Crypto bridge hacks hit 14 protocols, drain $340.7mln in May – Report
After another month of multimillion-dollar exploits, will the crypto industry reconsider bridge design?
May is over, and it was another month filled with exploits. According to a report by PeckShieldAlert, 14 significant bridge exploits occurred in the crypto space in May.
This ultimately led to the theft of $340.7 million from cross-chain protocols by hackers.
Exploits seen in May
The Verus-Ethereum Bridge attack, which cost $11.4 million, and the THORChain exploit, which cost $10 million, are two notable attacks in this list that have cost more than $10 million.
Meanwhile, hackers took $5.4 million from Gravity Bridge and $8.8 million from IoTeX.io Bridge. According to the list, there are still significant security issues with interoperability solutions.
This is because many of these systems rely on message-passing mechanisms between chains, validators or relayers, and smart contracts that store vast amounts of assets. In contrast to single-chain applications, these components add complexity and expand attack surfaces.
Does April still top the rank in maximum monthly hacks?

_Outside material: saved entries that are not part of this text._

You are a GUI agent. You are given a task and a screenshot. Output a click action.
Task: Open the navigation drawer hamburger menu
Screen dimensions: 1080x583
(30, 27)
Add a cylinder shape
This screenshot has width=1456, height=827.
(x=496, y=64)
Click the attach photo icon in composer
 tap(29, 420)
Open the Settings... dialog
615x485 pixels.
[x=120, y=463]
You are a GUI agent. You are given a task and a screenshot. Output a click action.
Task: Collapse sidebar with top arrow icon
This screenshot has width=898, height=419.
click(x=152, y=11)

Additionally, AMBCrypto reiterated that after a contained $169 million in Q1, losses significantly increased in May, bringing figures to almost $770 million in the year so far.

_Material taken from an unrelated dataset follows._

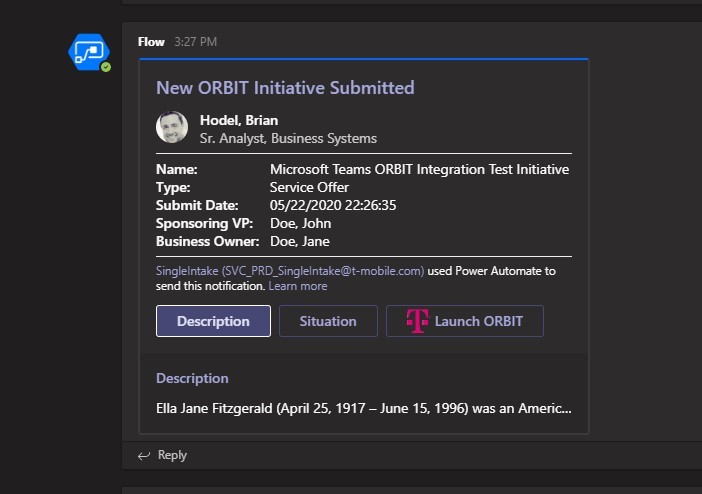The image size is (702, 494).
Task: Click the initiative name Microsoft Teams ORBIT Integration
Action: tap(419, 169)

In April alone, there were nearly 30 incidents totaling over $600 million, indicating a change from intermittent breaches to ongoing pressure.

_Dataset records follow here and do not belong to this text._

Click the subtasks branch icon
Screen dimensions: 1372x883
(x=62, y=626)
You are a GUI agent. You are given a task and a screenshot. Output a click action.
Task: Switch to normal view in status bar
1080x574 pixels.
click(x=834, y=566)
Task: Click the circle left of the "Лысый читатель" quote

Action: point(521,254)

Having said that, the KelpDAO/LayerZero exploit on the 18th of April was the biggest event in this dataset, resulting in losses of about $292 million.
According to DeFiLlama’s data, the total value compromised in April was $634.85 million, which is still the highest amount.
May came in second with $60.03 million. On the other hand, January saw no losses, February saw $24.21 million, and March saw $41.26 million.
The ultimate solution to prevent such exploits
Although there isn’t a one-size-fits-all solution for bridge exploits, a combination of architectural and operational improvements can help reduce them.
Combining decentralized validation, cryptographic verification, thorough auditing, and risk controls is necessary for bridge security. Reducing funds held in bridge contracts and minimizing trust are still crucial to stop widespread exploits because bridges link separate trust domains.
Final Summary
- There were many bridge exploits that resulted in losses of over $10 million, including the Verus-Ethereum Bridge attack and the THORChain exploit.
- Despite 14 exploits in the month of May, April still remains the month that saw the maximum losses due to hacks and exploits.